WORK ITEM —
Retype word for word the line containing "This screenshot has width=1440, height=735." and each line that follows it in the records below, through the last one, with no pictures.

Records from a data collection
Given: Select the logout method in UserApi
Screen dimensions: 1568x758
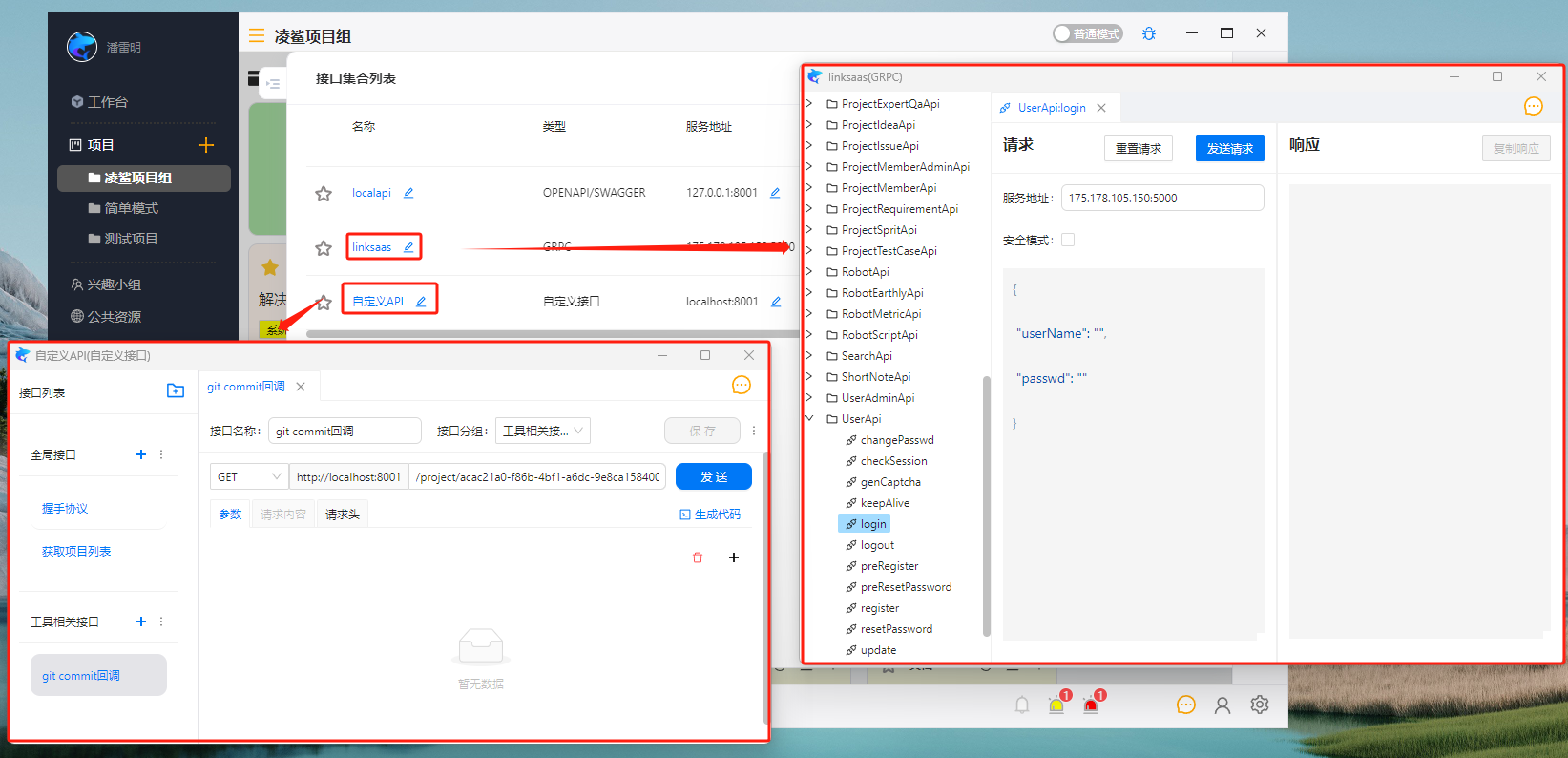Looking at the screenshot, I should pos(877,545).
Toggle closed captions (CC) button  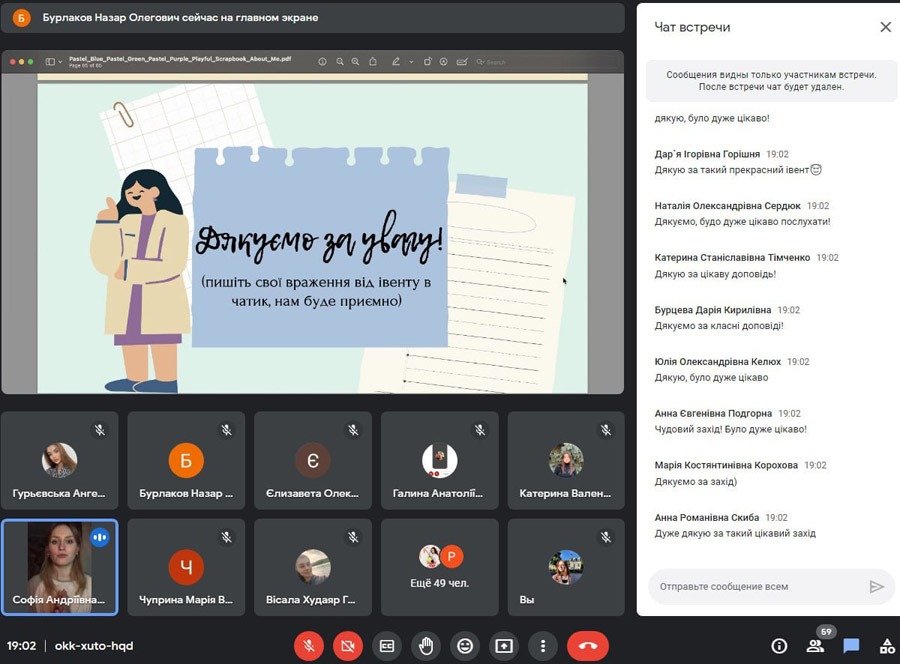(x=387, y=646)
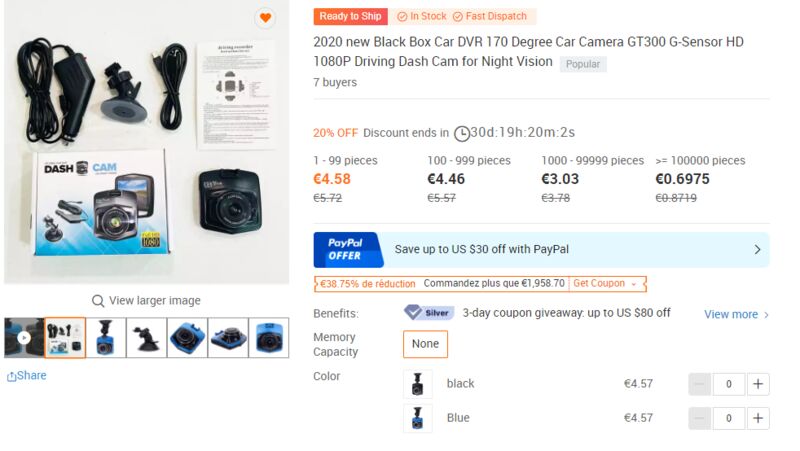This screenshot has width=800, height=451.
Task: Click the Silver membership badge icon
Action: [429, 312]
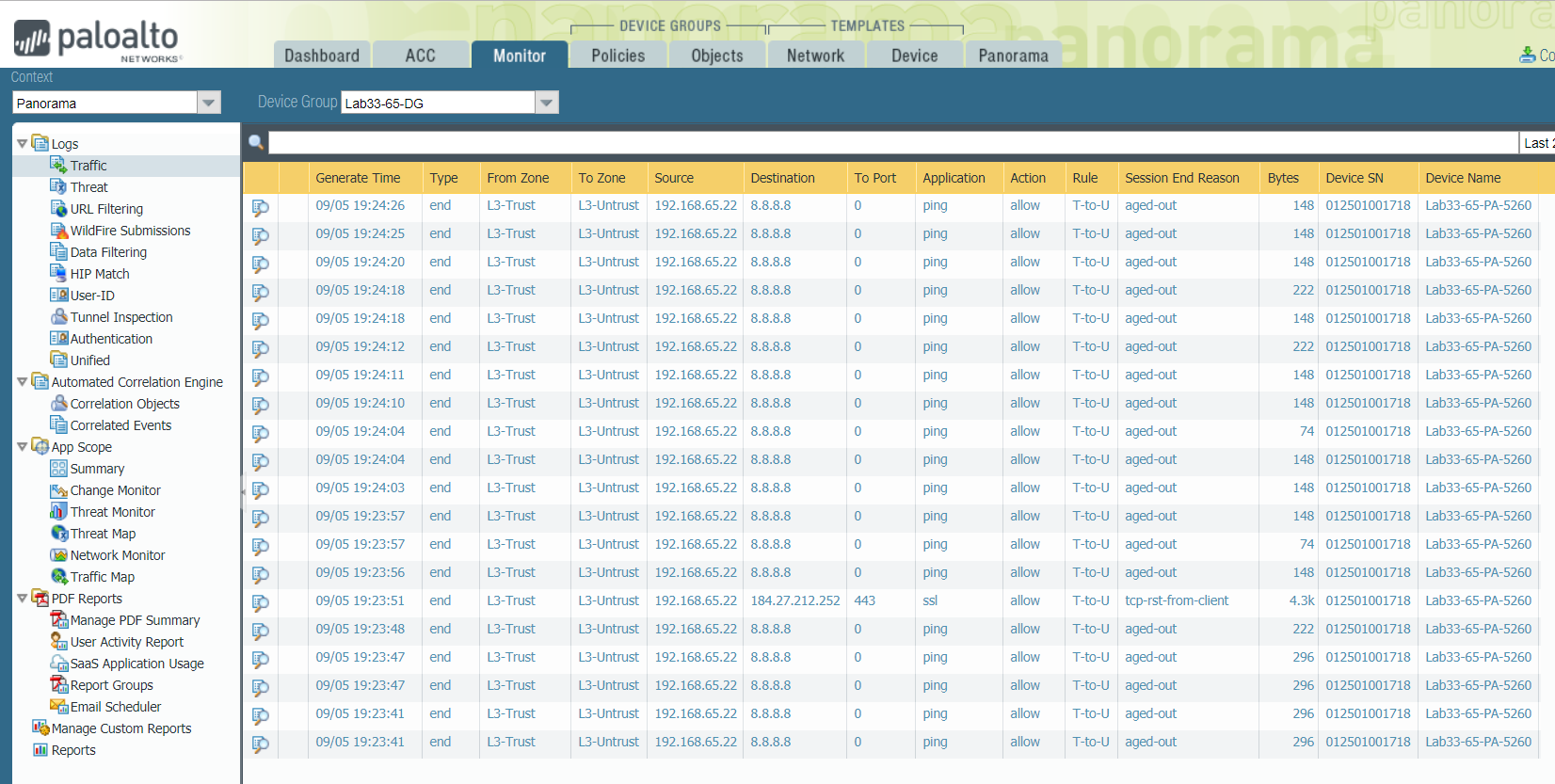The width and height of the screenshot is (1555, 784).
Task: Open the Context Panorama dropdown
Action: (209, 103)
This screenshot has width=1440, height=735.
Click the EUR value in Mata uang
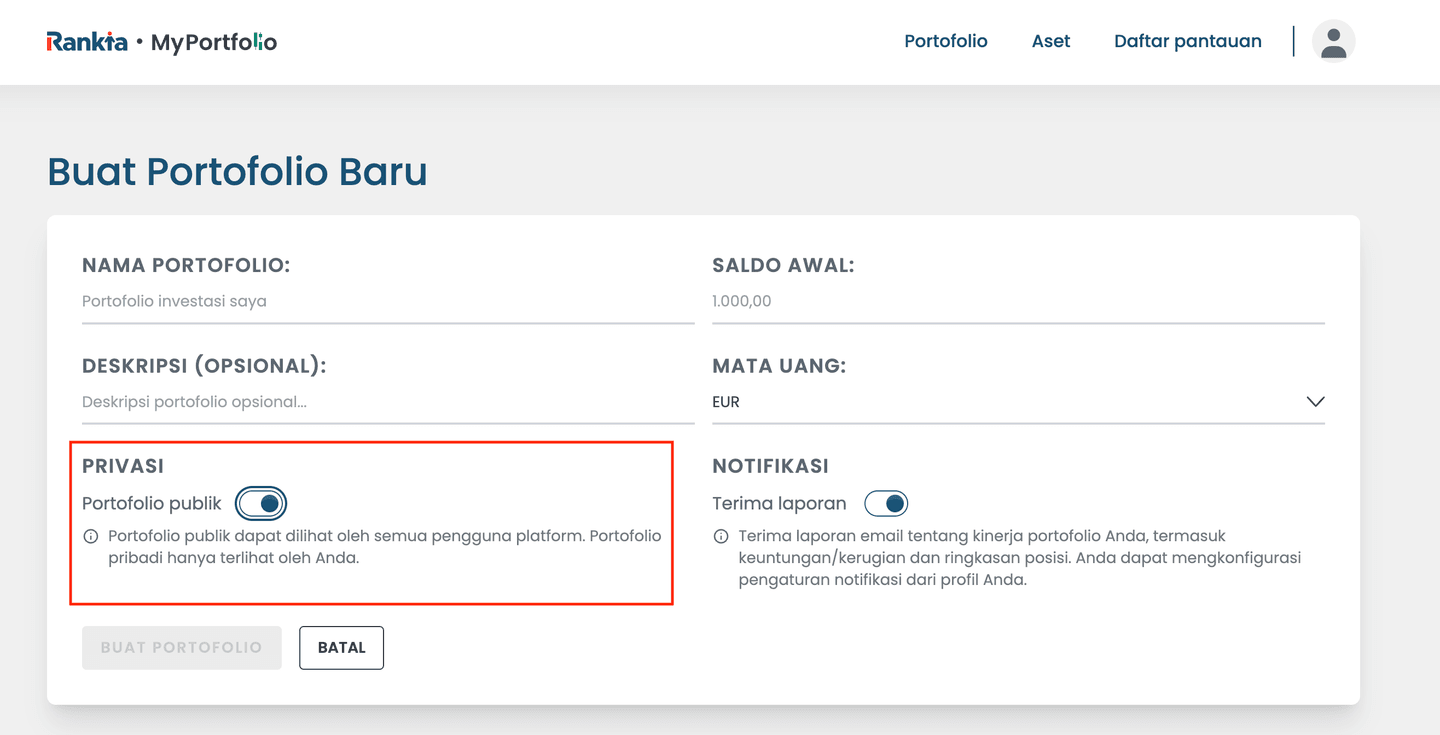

ANSWER —
This screenshot has width=1440, height=735.
Click the EUR value in Mata uang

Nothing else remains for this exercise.